Authentication Tokens for Password-less Access?

A not-so anonymous Anonymous Coward puts forth this query: "As someone who tires of constantly remembering and re-entering many passwords in possibly hundreds of uses, it strikes me that something as simple as a USB memory-stick device containing security tokens cannot be simply used in favour of passwords. Kernel messages could be monitored for tokens and update local access as needed (such as opening kwallet or disabling the screensaver). Is this really any less secure than say, using a key in the front door? It would be great to hear what the Slashdot community have found useful in reducing the number of passwords that need to be remembered, and what progress (if any) is being taken to increase security while providing ease of access?"

Cost

USB tokens or anything similar are not a viable option when you have lots (and I mean LOTS) of users.
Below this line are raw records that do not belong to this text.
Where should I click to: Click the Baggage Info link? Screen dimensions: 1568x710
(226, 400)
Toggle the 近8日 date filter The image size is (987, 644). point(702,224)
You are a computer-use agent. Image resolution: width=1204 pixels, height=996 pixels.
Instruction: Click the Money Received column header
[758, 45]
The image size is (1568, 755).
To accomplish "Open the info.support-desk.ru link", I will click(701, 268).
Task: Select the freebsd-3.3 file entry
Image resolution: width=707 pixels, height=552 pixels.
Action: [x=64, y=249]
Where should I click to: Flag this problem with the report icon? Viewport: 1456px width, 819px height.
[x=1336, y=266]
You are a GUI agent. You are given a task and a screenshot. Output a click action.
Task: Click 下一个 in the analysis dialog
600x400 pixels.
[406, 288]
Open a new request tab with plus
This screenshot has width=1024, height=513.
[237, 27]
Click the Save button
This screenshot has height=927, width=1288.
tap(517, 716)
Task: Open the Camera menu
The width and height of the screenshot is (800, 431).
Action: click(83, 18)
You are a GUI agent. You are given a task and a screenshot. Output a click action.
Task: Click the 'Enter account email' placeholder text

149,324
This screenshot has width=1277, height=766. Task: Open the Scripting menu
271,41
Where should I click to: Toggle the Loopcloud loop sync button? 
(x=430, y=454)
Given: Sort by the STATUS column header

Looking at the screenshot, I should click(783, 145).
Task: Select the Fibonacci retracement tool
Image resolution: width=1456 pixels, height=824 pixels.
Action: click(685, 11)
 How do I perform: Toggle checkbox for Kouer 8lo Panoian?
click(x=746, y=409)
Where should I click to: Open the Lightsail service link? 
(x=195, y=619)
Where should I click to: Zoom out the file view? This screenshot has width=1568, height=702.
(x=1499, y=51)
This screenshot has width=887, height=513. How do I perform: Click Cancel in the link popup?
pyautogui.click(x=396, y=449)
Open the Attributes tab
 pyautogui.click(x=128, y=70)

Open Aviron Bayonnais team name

What we use is that in order to log in, you have to enter your normal username and password and then you receive a token (via SMS) which you have to enter.

That way no expensive tokens have to be distributed to end-users and even if a end-user's password is stolen, it's no good as long as you don't steal also his/her mobile phone.

If such a thing happens that the end-user does not have a mobile phone (which here in Finland is _extremely_ rare) it's far more cheaper to give away a couple of mobile phones and accounts than to distribute tokens/usb keys/whatever to all users which then have to be renewed/get broken/are difficult to use.